** START OF Materials provided **

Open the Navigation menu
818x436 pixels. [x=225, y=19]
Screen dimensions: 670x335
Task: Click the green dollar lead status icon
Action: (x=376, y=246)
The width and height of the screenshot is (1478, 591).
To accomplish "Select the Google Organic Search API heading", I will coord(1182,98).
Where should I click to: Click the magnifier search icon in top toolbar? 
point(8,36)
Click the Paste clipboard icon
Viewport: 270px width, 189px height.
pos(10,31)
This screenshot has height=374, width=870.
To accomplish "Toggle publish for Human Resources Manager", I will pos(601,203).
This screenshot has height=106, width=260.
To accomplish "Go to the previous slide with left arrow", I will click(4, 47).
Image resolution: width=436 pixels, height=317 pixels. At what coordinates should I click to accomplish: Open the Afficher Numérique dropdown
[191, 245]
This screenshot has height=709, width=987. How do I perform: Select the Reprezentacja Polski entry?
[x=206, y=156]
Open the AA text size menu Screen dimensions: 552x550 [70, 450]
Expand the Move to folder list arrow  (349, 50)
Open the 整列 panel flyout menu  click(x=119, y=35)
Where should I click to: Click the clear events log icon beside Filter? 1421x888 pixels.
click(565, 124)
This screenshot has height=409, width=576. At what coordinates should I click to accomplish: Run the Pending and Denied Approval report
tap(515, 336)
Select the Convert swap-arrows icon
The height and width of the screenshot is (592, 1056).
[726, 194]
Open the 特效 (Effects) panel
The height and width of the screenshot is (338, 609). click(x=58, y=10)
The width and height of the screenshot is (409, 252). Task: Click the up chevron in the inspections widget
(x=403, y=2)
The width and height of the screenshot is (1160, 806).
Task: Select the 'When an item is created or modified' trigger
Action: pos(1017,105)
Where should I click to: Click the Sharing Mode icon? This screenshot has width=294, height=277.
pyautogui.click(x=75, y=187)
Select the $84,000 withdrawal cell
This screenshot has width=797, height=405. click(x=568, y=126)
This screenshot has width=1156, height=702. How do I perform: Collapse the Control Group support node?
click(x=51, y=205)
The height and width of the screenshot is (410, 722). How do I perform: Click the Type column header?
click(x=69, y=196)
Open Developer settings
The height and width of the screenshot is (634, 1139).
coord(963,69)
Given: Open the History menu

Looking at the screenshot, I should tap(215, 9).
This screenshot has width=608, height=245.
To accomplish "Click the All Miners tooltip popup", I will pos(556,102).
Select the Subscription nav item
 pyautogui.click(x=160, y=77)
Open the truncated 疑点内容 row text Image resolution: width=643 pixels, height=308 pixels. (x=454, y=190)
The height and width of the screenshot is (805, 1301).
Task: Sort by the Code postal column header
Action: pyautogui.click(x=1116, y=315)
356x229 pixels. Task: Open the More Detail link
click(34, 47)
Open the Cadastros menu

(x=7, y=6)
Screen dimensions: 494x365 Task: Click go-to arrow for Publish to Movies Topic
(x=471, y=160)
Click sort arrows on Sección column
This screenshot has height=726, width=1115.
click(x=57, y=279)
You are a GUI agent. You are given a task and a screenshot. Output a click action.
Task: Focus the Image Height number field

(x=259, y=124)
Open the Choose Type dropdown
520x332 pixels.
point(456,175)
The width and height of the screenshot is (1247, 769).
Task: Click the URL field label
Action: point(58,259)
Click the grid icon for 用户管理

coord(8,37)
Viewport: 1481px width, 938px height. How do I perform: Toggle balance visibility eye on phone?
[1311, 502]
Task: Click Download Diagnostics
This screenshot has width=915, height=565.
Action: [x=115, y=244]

** END OF Materials provided **

> [Aim of the task]
Rewrite the listing above with "How do I perform" swapped for "How can I carry out" wherever it appears, keeping everything else the same.

> [Result of this task]
Open the Navigation menu
818x436 pixels. [x=225, y=19]
Screen dimensions: 670x335
Task: Click the green dollar lead status icon
Action: (x=376, y=246)
The width and height of the screenshot is (1478, 591).
To accomplish "Select the Google Organic Search API heading", I will coord(1182,98).
Where should I click to: Click the magnifier search icon in top toolbar? 
point(8,36)
Click the Paste clipboard icon
Viewport: 270px width, 189px height.
pos(10,31)
This screenshot has height=374, width=870.
To accomplish "Toggle publish for Human Resources Manager", I will pos(601,203).
This screenshot has height=106, width=260.
To accomplish "Go to the previous slide with left arrow", I will click(4, 47).
Image resolution: width=436 pixels, height=317 pixels. At what coordinates should I click to accomplish: Open the Afficher Numérique dropdown
[191, 245]
This screenshot has height=709, width=987. How can I carry out: Select the Reprezentacja Polski entry?
[x=206, y=156]
Open the AA text size menu Screen dimensions: 552x550 [70, 450]
Expand the Move to folder list arrow  (349, 50)
Open the 整列 panel flyout menu  click(x=119, y=35)
Where should I click to: Click the clear events log icon beside Filter? 1421x888 pixels.
click(565, 124)
This screenshot has height=409, width=576. At what coordinates should I click to accomplish: Run the Pending and Denied Approval report
tap(515, 336)
Select the Convert swap-arrows icon
The height and width of the screenshot is (592, 1056).
[726, 194]
Open the 特效 (Effects) panel
The height and width of the screenshot is (338, 609). click(x=58, y=10)
The width and height of the screenshot is (409, 252). Task: Click the up chevron in the inspections widget
(x=403, y=2)
The width and height of the screenshot is (1160, 806).
Task: Select the 'When an item is created or modified' trigger
Action: pos(1017,105)
Where should I click to: Click the Sharing Mode icon? This screenshot has width=294, height=277.
pyautogui.click(x=75, y=187)
Select the $84,000 withdrawal cell
This screenshot has width=797, height=405. click(x=568, y=126)
This screenshot has width=1156, height=702. How can I carry out: Collapse the Control Group support node?
click(x=51, y=205)
The height and width of the screenshot is (410, 722). How can I carry out: Click the Type column header?
click(x=69, y=196)
Open Developer settings
The height and width of the screenshot is (634, 1139).
coord(963,69)
Given: Open the History menu

Looking at the screenshot, I should tap(215, 9).
This screenshot has width=608, height=245.
To accomplish "Click the All Miners tooltip popup", I will pos(556,102).
Select the Subscription nav item
 pyautogui.click(x=160, y=77)
Open the truncated 疑点内容 row text Image resolution: width=643 pixels, height=308 pixels. (x=454, y=190)
The height and width of the screenshot is (805, 1301).
Task: Sort by the Code postal column header
Action: pyautogui.click(x=1116, y=315)
356x229 pixels. Task: Open the More Detail link
click(34, 47)
Open the Cadastros menu

(x=7, y=6)
Screen dimensions: 494x365 Task: Click go-to arrow for Publish to Movies Topic
(x=471, y=160)
Click sort arrows on Sección column
This screenshot has height=726, width=1115.
click(x=57, y=279)
You are a GUI agent. You are given a task and a screenshot. Output a click action.
Task: Focus the Image Height number field

(x=259, y=124)
Open the Choose Type dropdown
520x332 pixels.
point(456,175)
The width and height of the screenshot is (1247, 769).
Task: Click the URL field label
Action: point(58,259)
Click the grid icon for 用户管理

coord(8,37)
Viewport: 1481px width, 938px height. How can I carry out: Toggle balance visibility eye on phone?
[1311, 502]
Task: Click Download Diagnostics
This screenshot has width=915, height=565.
Action: [x=115, y=244]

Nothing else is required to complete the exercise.